Even in death, the punk rock fashion-plate wanted to look cool.
But he wasn’t the only one that made wearing the leather jacket cool. From James Dean to Arthur Fonzarelli, the leather jacket has become a fashion choice that often defines cool. Rock stars are probably the biggest supporters of the leather jacket industry outside of bikers.
Albert Hammond Jr. was sporting a black leather jacket when he opened up his special invite-only performance at Mercury Lounge on Tuesday night. Standing on the side benches of the small club, Hammond Jr. was struck with a series of camera flashes so persistent that they acted as strobes, as he played an acoustic rendition of "101." As distracting as those flashes should have been, he seemed unfazed, and it was a pretty magical moment.

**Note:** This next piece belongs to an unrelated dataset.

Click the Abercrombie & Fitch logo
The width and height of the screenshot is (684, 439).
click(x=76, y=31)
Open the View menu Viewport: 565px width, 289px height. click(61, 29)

Soon after, Hammond Jr. was on stage with his backing band under the heat of stage lights, but that jacket wasn’t coming off. And he wasn’t the only one sporting the leather. The only member of the five-piece that had on a T-shirt was the drummer, but drummers simply can’t play while wearing leather jackets, so he’s forgiven.

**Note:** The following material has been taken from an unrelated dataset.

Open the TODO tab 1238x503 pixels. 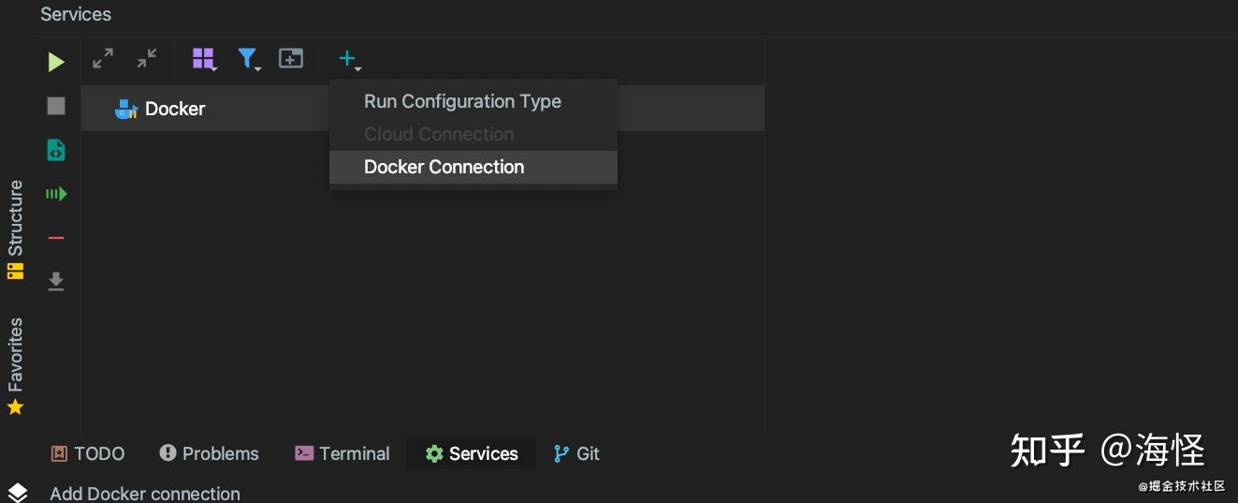(88, 453)
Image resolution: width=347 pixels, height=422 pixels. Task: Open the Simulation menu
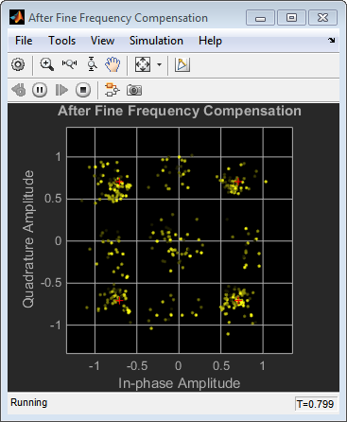click(x=156, y=41)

Albert, who has always been a bit of a fashion-plate in the rock scene, has been said to be the most influential on the style of The Strokes (for whom he plays guitar). Much of the time, he’s decked out in a three-piece suit, but looked no less stylish in his black leather.
Why is it so necessary to point out the band’s outfits? Well, it was really, really hot inside Mercury Lounge. The crowd, mostly sensible enough to be wearing short-sleeves, was sweating bullets, and the stage had to be at least another 5-10 degrees hotter. Albert Hammond Jr., under the most direct light, was dripping in sweat, constantly needing to wipe his face. He seemed uncomfortable and jokingly asked about the club’s air conditioning. Fans yelled for him to remove the jacket, but the frontman was unwilling.

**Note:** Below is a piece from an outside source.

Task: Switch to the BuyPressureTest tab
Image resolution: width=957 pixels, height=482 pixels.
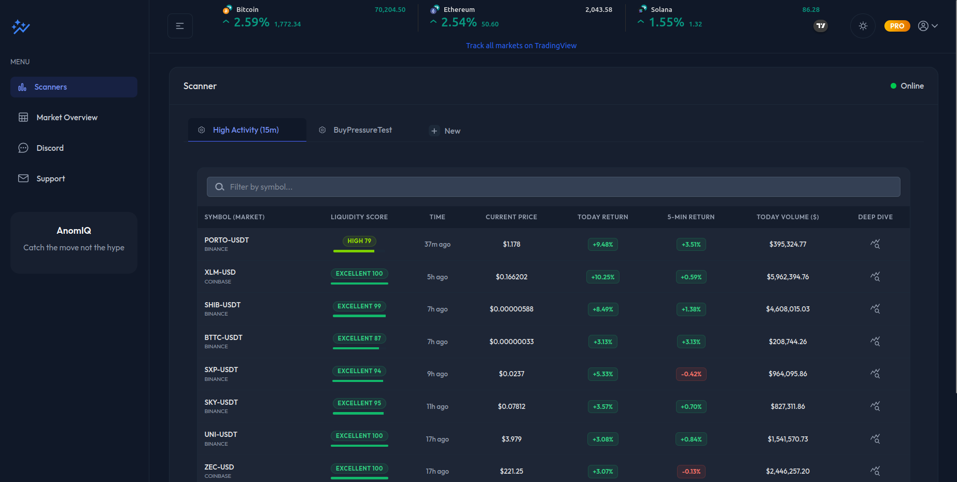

After rolling a bit more than halfway through an energetic set, playing a lot of new songs off his promising upcoming album Como te Llama?, Hammond Jr finally unzipped the jacket. But he went no further.
What was it that forced Hammond Jr. to put himself through such discomfort just to maintain a look? This wasn’t a fashion show, it was a concert. It’s as if the rock star was hiding something absolutely hideous beneath the jacket, but when he finally did unzip it, no frightening green goblins jumped out of his chest. Perhaps he has record label execs and stylists grooming him so fastidiously about his image he doesn’t want to mar it by acting like any natural guy would and throw the jacket down. Ol’ Albert must know he’s a star and if he doesn’t look his best, someone’ll snap a pic of him looking less than his self-styled brand of cool. So instead he’ll suffer—and sweat.
This is in no way a knock on leather jackets. I love leather, so much so that the word Leather is written on my birth certificate.